■ EXCERPTED TEXT:
════════

LGM-Dairy is another subsidized market-based crop insurance program. It is similar to DMC in that it protects the margin between Class III milk and feed cost (corn and soybean meal) but, like Dairy-RP, it prices off current markets. LGM-Dairy is offered once a month, and you can hedge 11 months forward. A key recent change to LGM-Dairy is that there are no longer production limitations. Currently, the biggest issues with LGM-Dairy are that you cannot hold it and Dairy-RP in the same quarter, it’s only offered once a month, and you are not allowed to protect Class IV milk. For dairies with Class IV risk, it is hard to find a place to use this program.

On a positive note, the program allows you to protect a month at a time, more flexible than the quarterly averages used in Dairy-RP. For Class III producers, it can be good hedge against Class III milk by lowering the weight of the feed calculation, or a good way to protect Class III, corn and soybean meal if you are heavily exposed in your feed risk. In summary, LGM-Dairy should be in your toolbox, but for the majority of dairies (especially in heavy Class IV markets) it will be harder to implement.

Chicago Mercantile Exchange (CME)

════════

■ YOUR OBJECTIVE: Continue the passage on dairy price-risk programs from where it stops, writing the section under the heading "Chicago Mercantile Exchange (CME)".

■ COLLECTED DATA:
════════

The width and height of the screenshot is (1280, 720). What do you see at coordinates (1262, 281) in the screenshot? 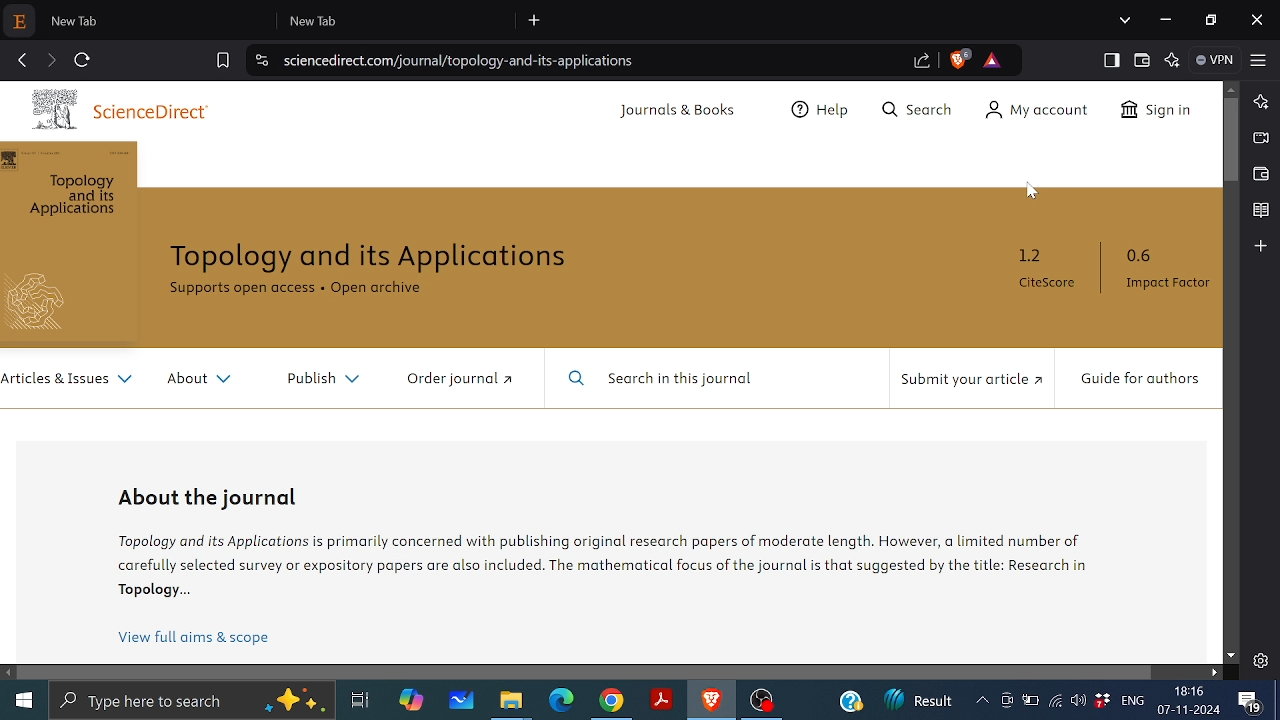
I see `Add to sidebar` at bounding box center [1262, 281].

════════

■ RESPONSE TO THIS TASK:
The CME is the oldest and most widely used marketplace for managing milk and dairy product price risk. There are no subsidies, quarterly averages or production constraints. The exchange represents a place where buyers and sellers can meet to exchange/remove risk. The CME provides futures and options not just on Class III and IV milk but also on cheese, block cheese, whey, butter and nonfat. The CME is the most flexible tool, with the ability to execute complex futures/options strategies and alter risk position as markets change. The CME has no restrictions on what other programs you use, allowing you to stack CME structures on top of the other insurance products.

Since the release of DMC and Dairy-RP, the CME is a place to take aggressive hedge positions (selling futures), better your hedge position (use CME to protect higher prices if you have already maxed out your Dairy-RP and DMC) and to protect gains on existing Dairy-RP coverage.

Remember, Dairy-RP is settled quarterly, creating risk if a month rallies strong enough to pull the three-month average up. This is what happened in June 2020, when Class III rallied from $11 to $21 per hundredweight in just a few weeks. By using the CME, a dairy could have locked in their Dairy-RP gain and mitigated that risk by buying a simple call option to protect the price from rallying.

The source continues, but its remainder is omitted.